» Exercise
Reproduce the following lines verbatim, starting at the line that contains "Given: Switch to the Holdings tab" and ending at the line that contains "pos(319,17)", with both of those lines included.

Entries on where the items appear:
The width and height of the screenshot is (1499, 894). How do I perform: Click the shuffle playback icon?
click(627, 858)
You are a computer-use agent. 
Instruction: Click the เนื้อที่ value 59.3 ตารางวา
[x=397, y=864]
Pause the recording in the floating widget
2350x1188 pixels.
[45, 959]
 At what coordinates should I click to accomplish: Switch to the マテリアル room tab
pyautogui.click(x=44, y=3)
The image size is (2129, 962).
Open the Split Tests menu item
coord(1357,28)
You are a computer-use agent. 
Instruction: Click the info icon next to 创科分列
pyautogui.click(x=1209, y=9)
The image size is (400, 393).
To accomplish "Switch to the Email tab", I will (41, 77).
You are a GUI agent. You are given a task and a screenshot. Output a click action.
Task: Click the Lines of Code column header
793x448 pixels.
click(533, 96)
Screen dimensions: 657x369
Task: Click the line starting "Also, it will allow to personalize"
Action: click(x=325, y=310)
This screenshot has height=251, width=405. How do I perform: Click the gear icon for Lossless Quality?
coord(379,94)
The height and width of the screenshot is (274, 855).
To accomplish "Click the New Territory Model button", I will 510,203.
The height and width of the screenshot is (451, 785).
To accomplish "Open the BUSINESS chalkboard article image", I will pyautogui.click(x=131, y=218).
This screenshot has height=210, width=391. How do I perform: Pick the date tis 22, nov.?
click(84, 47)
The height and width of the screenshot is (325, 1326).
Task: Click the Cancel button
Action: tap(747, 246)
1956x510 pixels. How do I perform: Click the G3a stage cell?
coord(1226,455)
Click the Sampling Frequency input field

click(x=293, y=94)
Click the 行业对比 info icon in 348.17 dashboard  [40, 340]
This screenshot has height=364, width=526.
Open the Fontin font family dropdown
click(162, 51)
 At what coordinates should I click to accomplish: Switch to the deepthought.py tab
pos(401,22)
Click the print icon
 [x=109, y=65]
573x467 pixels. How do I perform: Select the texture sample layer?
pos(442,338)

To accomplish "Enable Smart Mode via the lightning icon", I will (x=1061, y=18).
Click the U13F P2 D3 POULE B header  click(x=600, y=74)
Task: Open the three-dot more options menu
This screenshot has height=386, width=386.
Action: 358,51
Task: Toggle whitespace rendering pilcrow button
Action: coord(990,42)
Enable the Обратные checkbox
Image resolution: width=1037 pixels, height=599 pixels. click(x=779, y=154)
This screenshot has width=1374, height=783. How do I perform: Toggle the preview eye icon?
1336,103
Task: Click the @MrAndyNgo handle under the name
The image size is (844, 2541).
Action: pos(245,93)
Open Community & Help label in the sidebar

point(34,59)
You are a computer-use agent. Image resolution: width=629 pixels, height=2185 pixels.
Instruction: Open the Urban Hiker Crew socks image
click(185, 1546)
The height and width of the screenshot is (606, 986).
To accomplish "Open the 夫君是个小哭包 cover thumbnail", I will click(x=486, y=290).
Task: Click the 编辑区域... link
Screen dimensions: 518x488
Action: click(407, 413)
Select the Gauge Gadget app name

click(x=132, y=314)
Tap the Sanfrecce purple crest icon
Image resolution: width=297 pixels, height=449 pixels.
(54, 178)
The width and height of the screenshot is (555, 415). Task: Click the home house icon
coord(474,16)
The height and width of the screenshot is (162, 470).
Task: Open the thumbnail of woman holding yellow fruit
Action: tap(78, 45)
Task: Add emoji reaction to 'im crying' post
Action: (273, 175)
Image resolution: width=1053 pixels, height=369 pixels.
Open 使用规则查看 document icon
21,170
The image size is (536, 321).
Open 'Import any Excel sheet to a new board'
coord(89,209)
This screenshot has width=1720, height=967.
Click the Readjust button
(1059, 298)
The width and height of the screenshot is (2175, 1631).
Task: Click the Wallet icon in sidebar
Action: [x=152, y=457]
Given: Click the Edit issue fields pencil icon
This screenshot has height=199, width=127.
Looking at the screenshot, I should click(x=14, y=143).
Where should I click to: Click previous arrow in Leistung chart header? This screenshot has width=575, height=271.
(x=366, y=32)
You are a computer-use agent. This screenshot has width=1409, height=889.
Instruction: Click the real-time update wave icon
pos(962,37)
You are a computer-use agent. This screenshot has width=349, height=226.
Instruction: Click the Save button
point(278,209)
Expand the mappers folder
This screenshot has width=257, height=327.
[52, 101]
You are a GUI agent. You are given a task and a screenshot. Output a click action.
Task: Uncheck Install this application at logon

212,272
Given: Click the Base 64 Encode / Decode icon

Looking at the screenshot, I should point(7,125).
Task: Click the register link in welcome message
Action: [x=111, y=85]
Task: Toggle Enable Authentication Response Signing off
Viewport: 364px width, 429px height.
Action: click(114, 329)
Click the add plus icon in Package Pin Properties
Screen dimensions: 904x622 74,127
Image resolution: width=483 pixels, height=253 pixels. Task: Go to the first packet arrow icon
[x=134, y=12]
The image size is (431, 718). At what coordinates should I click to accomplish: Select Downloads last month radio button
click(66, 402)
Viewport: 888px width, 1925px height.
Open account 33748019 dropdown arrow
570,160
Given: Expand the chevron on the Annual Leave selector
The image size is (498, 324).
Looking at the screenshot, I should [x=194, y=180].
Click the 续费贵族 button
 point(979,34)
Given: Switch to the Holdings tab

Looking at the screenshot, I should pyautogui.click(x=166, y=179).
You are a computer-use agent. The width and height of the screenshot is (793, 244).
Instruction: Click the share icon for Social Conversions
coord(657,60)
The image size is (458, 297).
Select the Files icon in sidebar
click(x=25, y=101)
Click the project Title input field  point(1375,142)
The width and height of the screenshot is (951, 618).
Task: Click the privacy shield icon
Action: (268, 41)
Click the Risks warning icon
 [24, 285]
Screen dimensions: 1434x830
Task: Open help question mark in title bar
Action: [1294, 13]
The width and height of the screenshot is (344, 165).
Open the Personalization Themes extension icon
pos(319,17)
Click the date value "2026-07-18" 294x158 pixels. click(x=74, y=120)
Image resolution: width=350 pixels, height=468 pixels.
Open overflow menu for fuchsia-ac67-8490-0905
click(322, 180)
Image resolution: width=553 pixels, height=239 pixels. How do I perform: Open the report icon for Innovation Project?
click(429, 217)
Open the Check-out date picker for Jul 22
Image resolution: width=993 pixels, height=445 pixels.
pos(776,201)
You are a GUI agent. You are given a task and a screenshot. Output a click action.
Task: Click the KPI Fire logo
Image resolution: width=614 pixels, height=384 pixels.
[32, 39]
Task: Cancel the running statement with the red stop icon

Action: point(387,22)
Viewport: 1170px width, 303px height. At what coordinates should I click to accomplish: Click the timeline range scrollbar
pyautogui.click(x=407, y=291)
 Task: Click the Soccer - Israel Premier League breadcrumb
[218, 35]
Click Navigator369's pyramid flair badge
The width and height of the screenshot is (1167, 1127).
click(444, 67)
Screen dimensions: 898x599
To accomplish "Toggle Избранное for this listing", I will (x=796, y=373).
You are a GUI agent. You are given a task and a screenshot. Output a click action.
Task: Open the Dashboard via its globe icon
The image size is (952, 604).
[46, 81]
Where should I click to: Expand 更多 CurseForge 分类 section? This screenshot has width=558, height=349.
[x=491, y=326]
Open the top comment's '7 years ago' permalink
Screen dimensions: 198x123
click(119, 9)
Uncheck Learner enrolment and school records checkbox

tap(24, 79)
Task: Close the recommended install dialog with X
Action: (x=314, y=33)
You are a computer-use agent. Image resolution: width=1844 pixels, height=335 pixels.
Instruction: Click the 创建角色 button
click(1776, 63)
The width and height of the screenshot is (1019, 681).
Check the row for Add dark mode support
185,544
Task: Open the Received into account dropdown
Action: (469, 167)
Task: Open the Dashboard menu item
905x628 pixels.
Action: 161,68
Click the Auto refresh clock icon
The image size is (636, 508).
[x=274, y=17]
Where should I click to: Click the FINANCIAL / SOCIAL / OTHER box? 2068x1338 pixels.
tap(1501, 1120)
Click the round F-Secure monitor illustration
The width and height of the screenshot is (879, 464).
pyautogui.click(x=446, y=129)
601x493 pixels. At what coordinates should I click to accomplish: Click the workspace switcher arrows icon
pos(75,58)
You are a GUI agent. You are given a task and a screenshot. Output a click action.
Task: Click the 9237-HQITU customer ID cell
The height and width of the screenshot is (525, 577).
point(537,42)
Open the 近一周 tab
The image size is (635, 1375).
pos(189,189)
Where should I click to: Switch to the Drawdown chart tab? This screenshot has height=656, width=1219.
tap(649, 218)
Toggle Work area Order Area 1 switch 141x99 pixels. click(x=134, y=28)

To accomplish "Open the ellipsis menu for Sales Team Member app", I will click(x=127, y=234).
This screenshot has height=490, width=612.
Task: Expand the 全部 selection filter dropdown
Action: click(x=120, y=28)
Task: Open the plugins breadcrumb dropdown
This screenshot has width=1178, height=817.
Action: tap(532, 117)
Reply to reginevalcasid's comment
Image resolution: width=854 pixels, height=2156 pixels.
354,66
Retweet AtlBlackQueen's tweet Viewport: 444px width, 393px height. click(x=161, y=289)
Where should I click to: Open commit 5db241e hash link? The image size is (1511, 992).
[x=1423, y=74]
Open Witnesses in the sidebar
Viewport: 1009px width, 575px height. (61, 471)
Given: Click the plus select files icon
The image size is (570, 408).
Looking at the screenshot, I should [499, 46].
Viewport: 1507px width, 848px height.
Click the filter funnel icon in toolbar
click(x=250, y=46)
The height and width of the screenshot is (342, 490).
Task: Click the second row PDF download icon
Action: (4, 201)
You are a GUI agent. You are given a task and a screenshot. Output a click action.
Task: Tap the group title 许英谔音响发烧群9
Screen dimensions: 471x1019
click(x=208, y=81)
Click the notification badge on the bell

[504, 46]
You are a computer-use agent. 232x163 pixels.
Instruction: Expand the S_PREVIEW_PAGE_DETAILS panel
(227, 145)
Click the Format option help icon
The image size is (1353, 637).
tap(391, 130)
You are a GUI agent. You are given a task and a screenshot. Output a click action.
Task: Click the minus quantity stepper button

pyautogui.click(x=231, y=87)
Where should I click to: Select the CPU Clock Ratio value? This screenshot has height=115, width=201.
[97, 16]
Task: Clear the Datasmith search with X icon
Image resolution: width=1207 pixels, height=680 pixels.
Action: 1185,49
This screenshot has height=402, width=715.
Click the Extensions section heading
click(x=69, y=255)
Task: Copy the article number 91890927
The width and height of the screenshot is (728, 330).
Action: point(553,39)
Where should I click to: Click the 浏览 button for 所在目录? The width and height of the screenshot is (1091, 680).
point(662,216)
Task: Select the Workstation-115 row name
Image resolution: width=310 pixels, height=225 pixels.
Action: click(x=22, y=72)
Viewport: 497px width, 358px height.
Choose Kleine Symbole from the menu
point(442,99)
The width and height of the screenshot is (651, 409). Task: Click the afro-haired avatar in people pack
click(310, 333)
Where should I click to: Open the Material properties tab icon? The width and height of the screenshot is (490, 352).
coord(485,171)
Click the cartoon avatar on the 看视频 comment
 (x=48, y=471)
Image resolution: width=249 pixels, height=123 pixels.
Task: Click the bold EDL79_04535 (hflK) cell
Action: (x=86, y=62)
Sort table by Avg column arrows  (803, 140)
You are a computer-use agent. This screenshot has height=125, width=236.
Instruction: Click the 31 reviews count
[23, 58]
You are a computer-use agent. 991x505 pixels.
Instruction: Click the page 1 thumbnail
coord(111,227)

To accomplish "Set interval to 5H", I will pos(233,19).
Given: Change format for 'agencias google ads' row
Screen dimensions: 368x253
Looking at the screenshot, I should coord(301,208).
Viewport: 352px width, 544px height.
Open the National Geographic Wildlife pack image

» Correct answer
Given: Switch to the Holdings tab

Looking at the screenshot, I should pyautogui.click(x=166, y=179).
You are a computer-use agent. The width and height of the screenshot is (793, 244).
Instruction: Click the share icon for Social Conversions
coord(657,60)
The image size is (458, 297).
Select the Files icon in sidebar
click(x=25, y=101)
Click the project Title input field  point(1375,142)
The width and height of the screenshot is (951, 618).
Task: Click the privacy shield icon
Action: (268, 41)
Click the Risks warning icon
 [24, 285]
Screen dimensions: 1434x830
Task: Open help question mark in title bar
Action: [1294, 13]
The width and height of the screenshot is (344, 165).
Open the Personalization Themes extension icon
pos(319,17)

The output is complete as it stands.